— Eingabedaten —

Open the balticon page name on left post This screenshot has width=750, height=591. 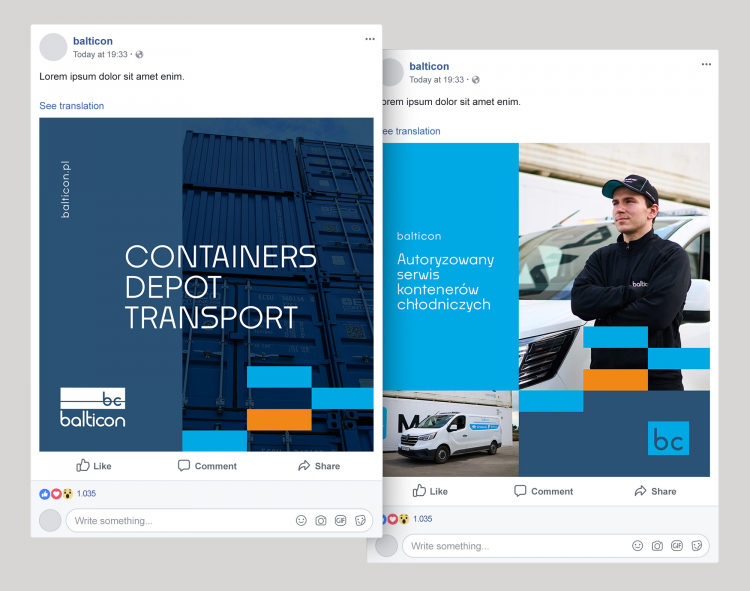click(93, 41)
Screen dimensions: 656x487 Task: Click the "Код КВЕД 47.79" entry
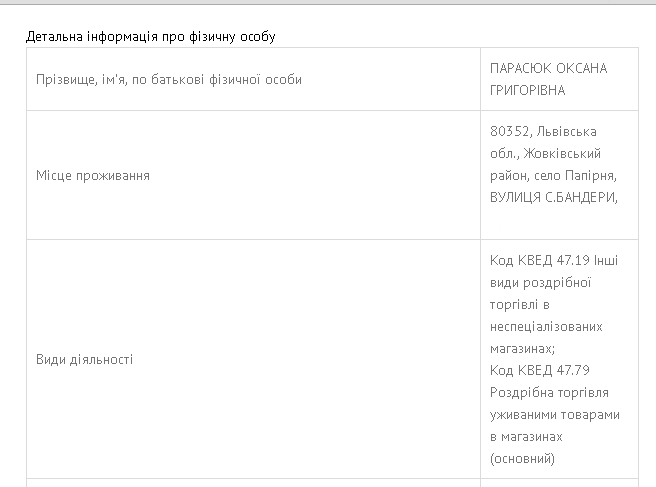[x=540, y=371]
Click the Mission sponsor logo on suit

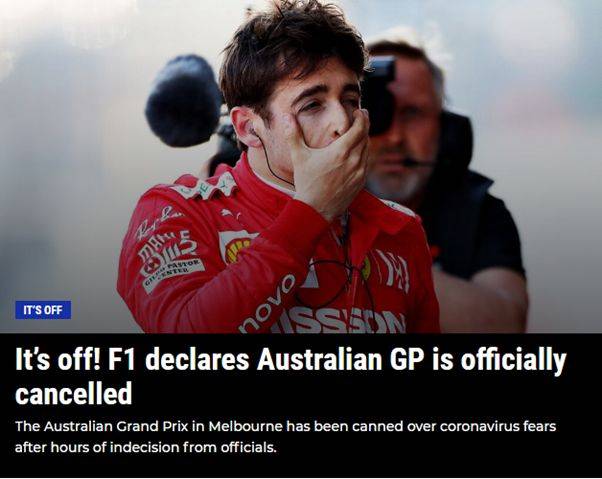pyautogui.click(x=338, y=320)
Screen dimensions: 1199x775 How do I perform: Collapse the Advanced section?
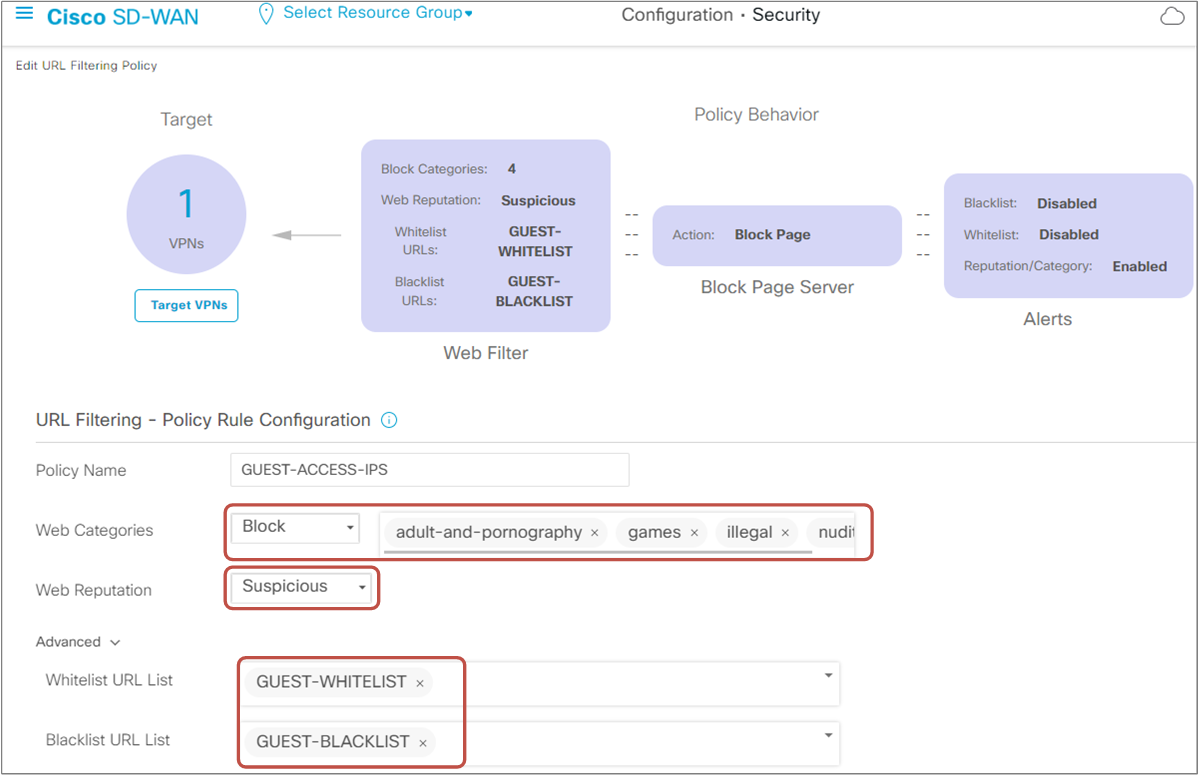[x=113, y=642]
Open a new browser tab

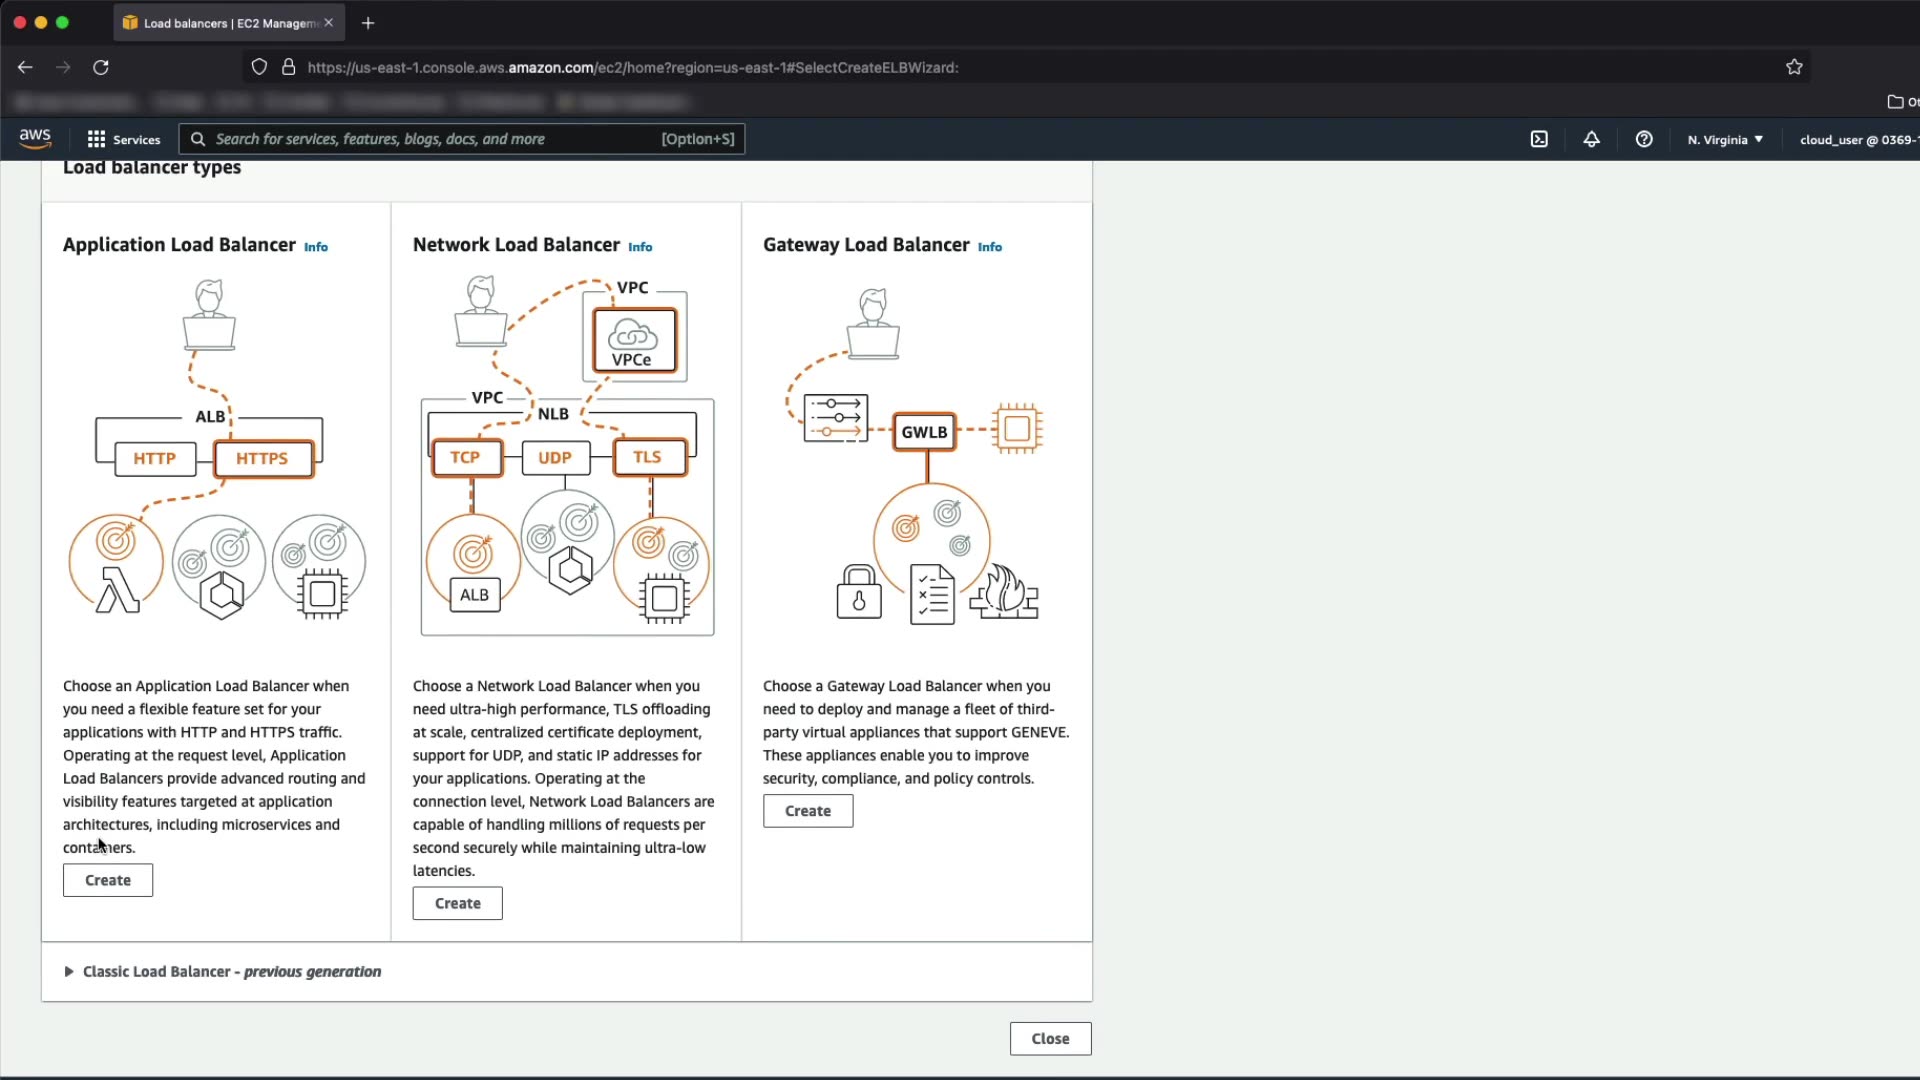click(x=368, y=23)
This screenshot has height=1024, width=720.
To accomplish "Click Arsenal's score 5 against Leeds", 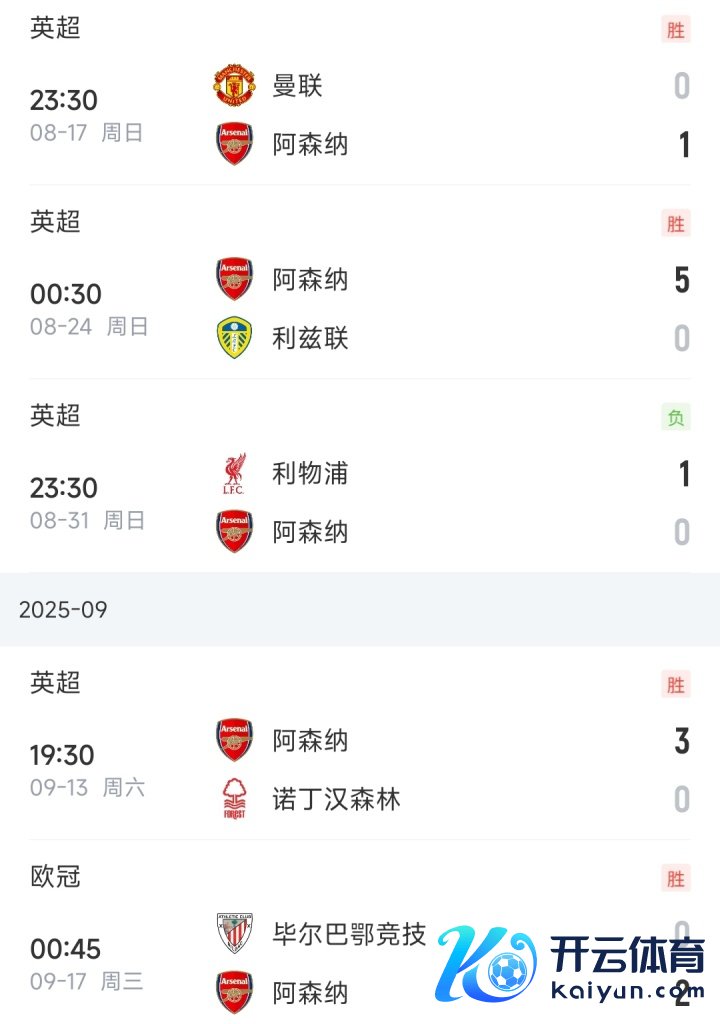I will tap(682, 280).
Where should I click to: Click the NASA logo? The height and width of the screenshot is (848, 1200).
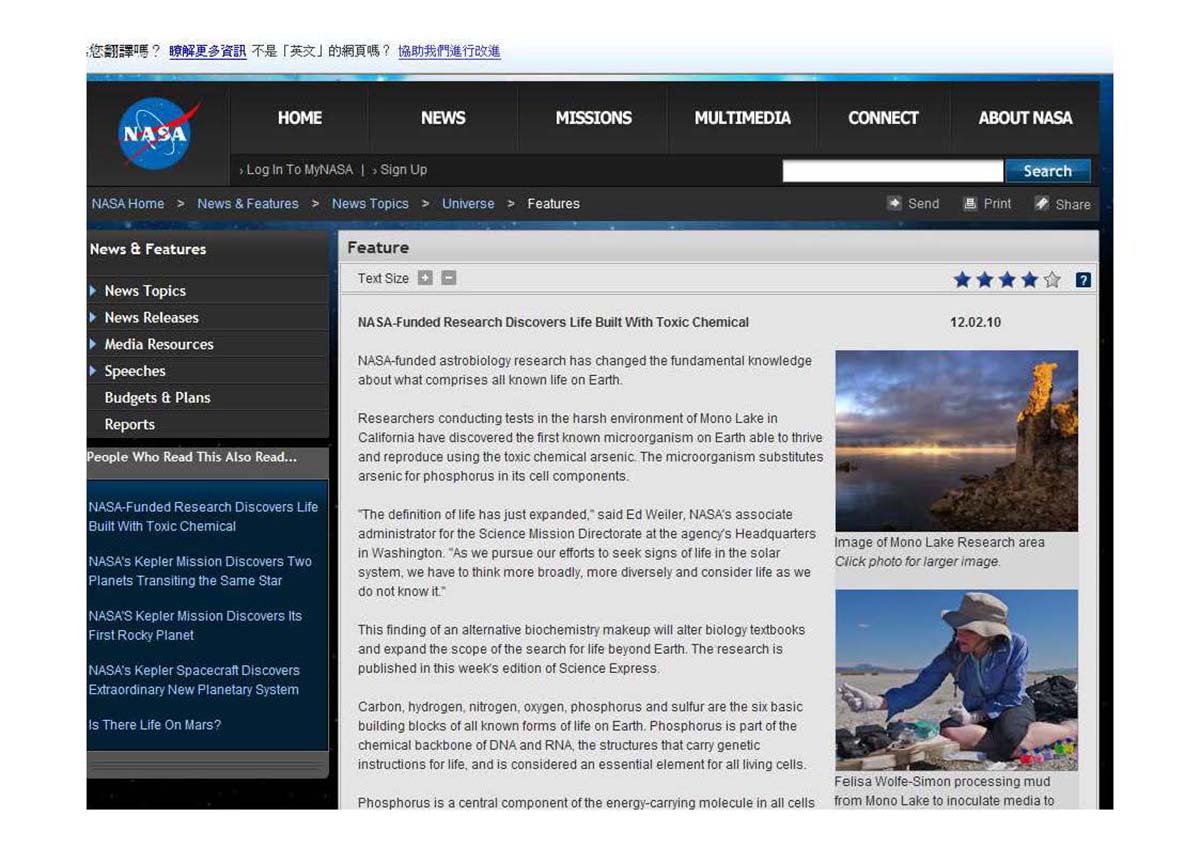pyautogui.click(x=158, y=133)
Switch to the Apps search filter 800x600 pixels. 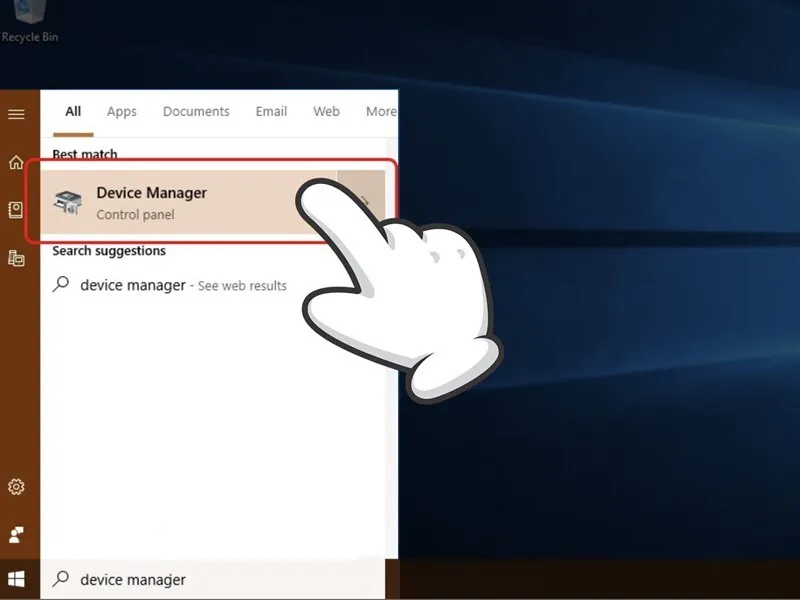point(121,111)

— Deine Aufgabe —
Gib bitte jede Zeile der Datensätze oben an, in der das Wort „dimensions“ vorkommt.

— Richtige Ausgabe —
Screen dimensions: 656x487 Task: Click the "Код КВЕД 47.79" entry
Screen dimensions: 1199x775 How do I perform: Collapse the Advanced section?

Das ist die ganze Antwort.